*Given records*.
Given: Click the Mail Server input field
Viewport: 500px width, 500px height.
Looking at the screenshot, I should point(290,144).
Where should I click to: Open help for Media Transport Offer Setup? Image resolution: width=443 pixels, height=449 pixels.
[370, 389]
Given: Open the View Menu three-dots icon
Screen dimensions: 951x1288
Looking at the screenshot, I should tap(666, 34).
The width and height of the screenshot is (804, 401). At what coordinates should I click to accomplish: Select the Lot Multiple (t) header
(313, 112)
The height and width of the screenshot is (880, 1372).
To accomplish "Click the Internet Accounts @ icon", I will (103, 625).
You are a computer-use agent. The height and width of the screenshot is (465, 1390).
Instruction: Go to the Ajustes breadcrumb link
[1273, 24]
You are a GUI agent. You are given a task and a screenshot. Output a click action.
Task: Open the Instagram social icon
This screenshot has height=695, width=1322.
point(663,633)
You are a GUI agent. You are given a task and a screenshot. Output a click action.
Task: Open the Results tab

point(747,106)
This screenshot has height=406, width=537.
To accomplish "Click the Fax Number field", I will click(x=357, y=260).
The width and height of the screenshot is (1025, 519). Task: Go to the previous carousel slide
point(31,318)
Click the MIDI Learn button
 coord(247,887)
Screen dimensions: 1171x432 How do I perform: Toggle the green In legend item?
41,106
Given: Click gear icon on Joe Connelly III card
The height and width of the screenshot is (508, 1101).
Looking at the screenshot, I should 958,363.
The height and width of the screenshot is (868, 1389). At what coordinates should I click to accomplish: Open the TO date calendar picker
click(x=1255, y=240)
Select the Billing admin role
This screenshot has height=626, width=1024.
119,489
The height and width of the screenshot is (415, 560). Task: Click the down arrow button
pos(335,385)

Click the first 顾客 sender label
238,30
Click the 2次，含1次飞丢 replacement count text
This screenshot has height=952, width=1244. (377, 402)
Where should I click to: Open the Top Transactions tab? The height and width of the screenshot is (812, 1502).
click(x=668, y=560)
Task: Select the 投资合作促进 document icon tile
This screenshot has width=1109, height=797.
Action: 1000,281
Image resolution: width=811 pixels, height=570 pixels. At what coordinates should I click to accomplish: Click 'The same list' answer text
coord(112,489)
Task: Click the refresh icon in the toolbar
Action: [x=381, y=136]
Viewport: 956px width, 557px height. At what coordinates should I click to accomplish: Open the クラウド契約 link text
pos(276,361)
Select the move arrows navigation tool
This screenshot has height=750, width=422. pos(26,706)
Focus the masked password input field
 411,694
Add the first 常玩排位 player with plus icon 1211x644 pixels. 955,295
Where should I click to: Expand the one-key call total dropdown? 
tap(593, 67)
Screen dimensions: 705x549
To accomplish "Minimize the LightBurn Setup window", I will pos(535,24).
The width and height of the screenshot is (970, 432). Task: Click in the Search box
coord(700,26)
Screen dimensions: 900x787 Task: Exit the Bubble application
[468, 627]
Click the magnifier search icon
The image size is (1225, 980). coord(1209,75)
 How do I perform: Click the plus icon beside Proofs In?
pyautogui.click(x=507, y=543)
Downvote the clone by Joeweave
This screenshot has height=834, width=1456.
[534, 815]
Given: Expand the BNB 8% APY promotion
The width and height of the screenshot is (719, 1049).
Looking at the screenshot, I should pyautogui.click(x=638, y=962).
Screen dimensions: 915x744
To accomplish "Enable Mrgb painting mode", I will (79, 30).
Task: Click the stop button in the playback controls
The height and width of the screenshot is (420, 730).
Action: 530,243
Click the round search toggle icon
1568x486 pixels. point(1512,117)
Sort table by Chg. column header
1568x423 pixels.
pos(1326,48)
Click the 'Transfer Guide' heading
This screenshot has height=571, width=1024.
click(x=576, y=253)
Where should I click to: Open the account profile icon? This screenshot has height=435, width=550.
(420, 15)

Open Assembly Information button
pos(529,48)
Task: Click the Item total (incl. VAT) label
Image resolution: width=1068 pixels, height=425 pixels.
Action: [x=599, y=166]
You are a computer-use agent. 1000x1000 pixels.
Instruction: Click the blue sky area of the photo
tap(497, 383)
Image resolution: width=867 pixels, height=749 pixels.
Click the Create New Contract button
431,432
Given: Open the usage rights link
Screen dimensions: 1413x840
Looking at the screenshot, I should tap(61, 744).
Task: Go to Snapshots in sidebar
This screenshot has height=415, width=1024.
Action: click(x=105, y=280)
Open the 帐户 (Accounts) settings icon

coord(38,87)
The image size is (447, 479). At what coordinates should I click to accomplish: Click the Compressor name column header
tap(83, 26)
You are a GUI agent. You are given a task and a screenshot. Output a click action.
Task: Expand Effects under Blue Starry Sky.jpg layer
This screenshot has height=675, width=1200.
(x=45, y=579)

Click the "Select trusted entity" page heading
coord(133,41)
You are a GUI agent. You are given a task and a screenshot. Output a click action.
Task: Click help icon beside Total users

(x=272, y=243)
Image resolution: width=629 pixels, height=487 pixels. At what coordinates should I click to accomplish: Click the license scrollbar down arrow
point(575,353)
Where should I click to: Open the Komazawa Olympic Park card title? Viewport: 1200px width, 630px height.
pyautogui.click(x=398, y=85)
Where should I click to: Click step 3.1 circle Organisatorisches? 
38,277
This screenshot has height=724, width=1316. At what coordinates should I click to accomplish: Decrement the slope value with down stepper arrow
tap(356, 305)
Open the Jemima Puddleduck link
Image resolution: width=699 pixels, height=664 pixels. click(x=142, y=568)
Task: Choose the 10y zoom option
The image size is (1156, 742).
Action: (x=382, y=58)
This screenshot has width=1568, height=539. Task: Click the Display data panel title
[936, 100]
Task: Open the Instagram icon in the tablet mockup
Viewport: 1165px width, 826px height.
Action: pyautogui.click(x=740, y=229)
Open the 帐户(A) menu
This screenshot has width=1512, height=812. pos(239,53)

*How to complete this task*. Reproduce all records exactly, without omissions.

*Expected answer*.
Given: Click the Mail Server input field
Viewport: 500px width, 500px height.
Looking at the screenshot, I should point(290,144).
Where should I click to: Open help for Media Transport Offer Setup? Image resolution: width=443 pixels, height=449 pixels.
[370, 389]
Given: Open the View Menu three-dots icon
Screen dimensions: 951x1288
Looking at the screenshot, I should tap(666, 34).
The width and height of the screenshot is (804, 401). At what coordinates should I click to accomplish: Select the Lot Multiple (t) header
(313, 112)
The height and width of the screenshot is (880, 1372).
To accomplish "Click the Internet Accounts @ icon", I will (103, 625).
You are a computer-use agent. The height and width of the screenshot is (465, 1390).
Instruction: Go to the Ajustes breadcrumb link
[1273, 24]
You are a GUI agent. You are given a task and a screenshot. Output a click action.
Task: Open the Instagram social icon
This screenshot has height=695, width=1322.
point(663,633)
You are a GUI agent. You are given a task and a screenshot. Output a click action.
Task: Open the Results tab

point(747,106)
This screenshot has height=406, width=537.
To accomplish "Click the Fax Number field", I will click(x=357, y=260).
The width and height of the screenshot is (1025, 519). Task: Go to the previous carousel slide
point(31,318)
Click the MIDI Learn button
 coord(247,887)
Screen dimensions: 1171x432 How do I perform: Toggle the green In legend item?
41,106
Given: Click gear icon on Joe Connelly III card
The height and width of the screenshot is (508, 1101).
Looking at the screenshot, I should 958,363.
The height and width of the screenshot is (868, 1389). At what coordinates should I click to accomplish: Open the TO date calendar picker
click(x=1255, y=240)
Select the Billing admin role
This screenshot has height=626, width=1024.
119,489
The height and width of the screenshot is (415, 560). Task: Click the down arrow button
pos(335,385)

Click the first 顾客 sender label
238,30
Click the 2次，含1次飞丢 replacement count text
This screenshot has height=952, width=1244. (377, 402)
Where should I click to: Open the Top Transactions tab? The height and width of the screenshot is (812, 1502).
click(x=668, y=560)
Task: Select the 投资合作促进 document icon tile
This screenshot has width=1109, height=797.
Action: 1000,281
Image resolution: width=811 pixels, height=570 pixels. At what coordinates should I click to accomplish: Click 'The same list' answer text
coord(112,489)
Task: Click the refresh icon in the toolbar
Action: [x=381, y=136]
Viewport: 956px width, 557px height. At what coordinates should I click to accomplish: Open the クラウド契約 link text
pos(276,361)
Select the move arrows navigation tool
This screenshot has height=750, width=422. pos(26,706)
Focus the masked password input field
 411,694
Add the first 常玩排位 player with plus icon 1211x644 pixels. 955,295
Where should I click to: Expand the one-key call total dropdown? 
tap(593, 67)
Screen dimensions: 705x549
To accomplish "Minimize the LightBurn Setup window", I will pos(535,24).
The width and height of the screenshot is (970, 432). Task: Click in the Search box
coord(700,26)
Screen dimensions: 900x787 Task: Exit the Bubble application
[468, 627]
Click the magnifier search icon
The image size is (1225, 980). coord(1209,75)
 How do I perform: Click the plus icon beside Proofs In?
pyautogui.click(x=507, y=543)
Downvote the clone by Joeweave
This screenshot has height=834, width=1456.
[534, 815]
Given: Expand the BNB 8% APY promotion
The width and height of the screenshot is (719, 1049).
Looking at the screenshot, I should pyautogui.click(x=638, y=962).
Screen dimensions: 915x744
To accomplish "Enable Mrgb painting mode", I will (79, 30).
Task: Click the stop button in the playback controls
The height and width of the screenshot is (420, 730).
Action: 530,243
Click the round search toggle icon
1568x486 pixels. point(1512,117)
Sort table by Chg. column header
1568x423 pixels.
pos(1326,48)
Click the 'Transfer Guide' heading
This screenshot has height=571, width=1024.
click(x=576, y=253)
Where should I click to: Open the account profile icon? This screenshot has height=435, width=550.
(420, 15)

Open Assembly Information button
pos(529,48)
Task: Click the Item total (incl. VAT) label
Image resolution: width=1068 pixels, height=425 pixels.
Action: [x=599, y=166]
You are a computer-use agent. 1000x1000 pixels.
Instruction: Click the blue sky area of the photo
tap(497, 383)
Image resolution: width=867 pixels, height=749 pixels.
Click the Create New Contract button
431,432
Given: Open the usage rights link
Screen dimensions: 1413x840
Looking at the screenshot, I should tap(61, 744).
Task: Go to Snapshots in sidebar
This screenshot has height=415, width=1024.
Action: click(x=105, y=280)
Open the 帐户 (Accounts) settings icon

coord(38,87)
The image size is (447, 479). At what coordinates should I click to accomplish: Click the Compressor name column header
tap(83, 26)
You are a GUI agent. You are given a task and a screenshot. Output a click action.
Task: Expand Effects under Blue Starry Sky.jpg layer
This screenshot has height=675, width=1200.
(x=45, y=579)

Click the "Select trusted entity" page heading
coord(133,41)
You are a GUI agent. You are given a task and a screenshot. Output a click action.
Task: Click help icon beside Total users

(x=272, y=243)
Image resolution: width=629 pixels, height=487 pixels. At what coordinates should I click to accomplish: Click the license scrollbar down arrow
point(575,353)
Where should I click to: Open the Komazawa Olympic Park card title? Viewport: 1200px width, 630px height.
pyautogui.click(x=398, y=85)
Where should I click to: Click step 3.1 circle Organisatorisches? 
38,277
This screenshot has height=724, width=1316. At what coordinates should I click to accomplish: Decrement the slope value with down stepper arrow
tap(356, 305)
Open the Jemima Puddleduck link
Image resolution: width=699 pixels, height=664 pixels. click(x=142, y=568)
Task: Choose the 10y zoom option
The image size is (1156, 742).
Action: (x=382, y=58)
This screenshot has width=1568, height=539. Task: Click the Display data panel title
[936, 100]
Task: Open the Instagram icon in the tablet mockup
Viewport: 1165px width, 826px height.
Action: pyautogui.click(x=740, y=229)
Open the 帐户(A) menu
This screenshot has width=1512, height=812. pos(239,53)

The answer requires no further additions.